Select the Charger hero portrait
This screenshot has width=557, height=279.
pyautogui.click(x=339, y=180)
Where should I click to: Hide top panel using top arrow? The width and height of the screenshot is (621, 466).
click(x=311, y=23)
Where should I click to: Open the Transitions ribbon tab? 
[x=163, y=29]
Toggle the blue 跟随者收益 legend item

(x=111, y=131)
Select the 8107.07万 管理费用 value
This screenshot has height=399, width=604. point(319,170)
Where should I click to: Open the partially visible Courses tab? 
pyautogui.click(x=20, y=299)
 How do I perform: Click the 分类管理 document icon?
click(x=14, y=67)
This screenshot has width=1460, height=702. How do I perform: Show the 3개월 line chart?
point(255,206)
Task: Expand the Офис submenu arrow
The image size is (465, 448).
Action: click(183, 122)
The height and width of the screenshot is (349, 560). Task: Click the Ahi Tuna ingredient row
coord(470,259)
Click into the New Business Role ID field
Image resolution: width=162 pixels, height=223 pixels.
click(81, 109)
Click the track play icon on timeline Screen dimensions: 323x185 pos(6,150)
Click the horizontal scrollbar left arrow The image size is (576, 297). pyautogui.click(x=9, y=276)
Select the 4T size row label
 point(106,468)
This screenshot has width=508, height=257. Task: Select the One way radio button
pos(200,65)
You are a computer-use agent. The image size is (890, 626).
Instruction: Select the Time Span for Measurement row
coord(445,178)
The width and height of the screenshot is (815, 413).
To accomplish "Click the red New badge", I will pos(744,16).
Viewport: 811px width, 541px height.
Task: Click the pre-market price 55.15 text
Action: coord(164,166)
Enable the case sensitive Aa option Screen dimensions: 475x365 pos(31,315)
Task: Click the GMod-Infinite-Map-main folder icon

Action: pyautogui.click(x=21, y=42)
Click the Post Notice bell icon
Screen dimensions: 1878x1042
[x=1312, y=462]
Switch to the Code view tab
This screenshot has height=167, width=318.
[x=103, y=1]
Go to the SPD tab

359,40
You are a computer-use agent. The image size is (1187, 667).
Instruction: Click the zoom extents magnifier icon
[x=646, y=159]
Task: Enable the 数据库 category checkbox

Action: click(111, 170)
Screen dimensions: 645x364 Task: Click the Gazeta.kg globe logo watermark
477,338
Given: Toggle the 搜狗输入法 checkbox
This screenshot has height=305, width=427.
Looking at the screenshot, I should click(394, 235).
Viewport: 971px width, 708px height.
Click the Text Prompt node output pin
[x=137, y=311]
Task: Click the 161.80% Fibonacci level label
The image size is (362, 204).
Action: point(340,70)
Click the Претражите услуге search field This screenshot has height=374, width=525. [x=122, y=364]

- EXERCISE DESCRIPTION -
Rewrite all the records above, changing "Where should I click to" to "Where do I click to" and keeping everything else the same.

- TASK SOLUTION -
Select the Charger hero portrait
This screenshot has width=557, height=279.
pyautogui.click(x=339, y=180)
Where do I click to: Hide top panel using top arrow? The width and height of the screenshot is (621, 466).
click(x=311, y=23)
Where do I click to: Open the Transitions ribbon tab? 
[x=163, y=29]
Toggle the blue 跟随者收益 legend item

(x=111, y=131)
Select the 8107.07万 管理费用 value
This screenshot has height=399, width=604. point(319,170)
Where do I click to: Open the partially visible Courses tab? 
pyautogui.click(x=20, y=299)
 How do I perform: Click the 分类管理 document icon?
click(x=14, y=67)
This screenshot has width=1460, height=702. How do I perform: Show the 3개월 line chart?
point(255,206)
Task: Expand the Офис submenu arrow
The image size is (465, 448).
Action: click(183, 122)
The height and width of the screenshot is (349, 560). Task: Click the Ahi Tuna ingredient row
coord(470,259)
Click into the New Business Role ID field
Image resolution: width=162 pixels, height=223 pixels.
click(81, 109)
Click the track play icon on timeline Screen dimensions: 323x185 pos(6,150)
Click the horizontal scrollbar left arrow The image size is (576, 297). pyautogui.click(x=9, y=276)
Select the 4T size row label
 point(106,468)
This screenshot has width=508, height=257. Task: Select the One way radio button
pos(200,65)
You are a computer-use agent. The image size is (890, 626).
Instruction: Select the Time Span for Measurement row
coord(445,178)
The width and height of the screenshot is (815, 413).
To accomplish "Click the red New badge", I will pos(744,16).
Viewport: 811px width, 541px height.
Task: Click the pre-market price 55.15 text
Action: coord(164,166)
Enable the case sensitive Aa option Screen dimensions: 475x365 pos(31,315)
Task: Click the GMod-Infinite-Map-main folder icon

Action: pyautogui.click(x=21, y=42)
Click the Post Notice bell icon
Screen dimensions: 1878x1042
[x=1312, y=462]
Switch to the Code view tab
This screenshot has height=167, width=318.
[x=103, y=1]
Go to the SPD tab

359,40
You are a computer-use agent. The image size is (1187, 667).
Instruction: Click the zoom extents magnifier icon
[x=646, y=159]
Task: Enable the 数据库 category checkbox

Action: click(111, 170)
Screen dimensions: 645x364 Task: Click the Gazeta.kg globe logo watermark
477,338
Given: Toggle the 搜狗输入法 checkbox
This screenshot has height=305, width=427.
Looking at the screenshot, I should click(394, 235).
Viewport: 971px width, 708px height.
Click the Text Prompt node output pin
[x=137, y=311]
Task: Click the 161.80% Fibonacci level label
The image size is (362, 204).
Action: point(340,70)
Click the Претражите услуге search field This screenshot has height=374, width=525. [x=122, y=364]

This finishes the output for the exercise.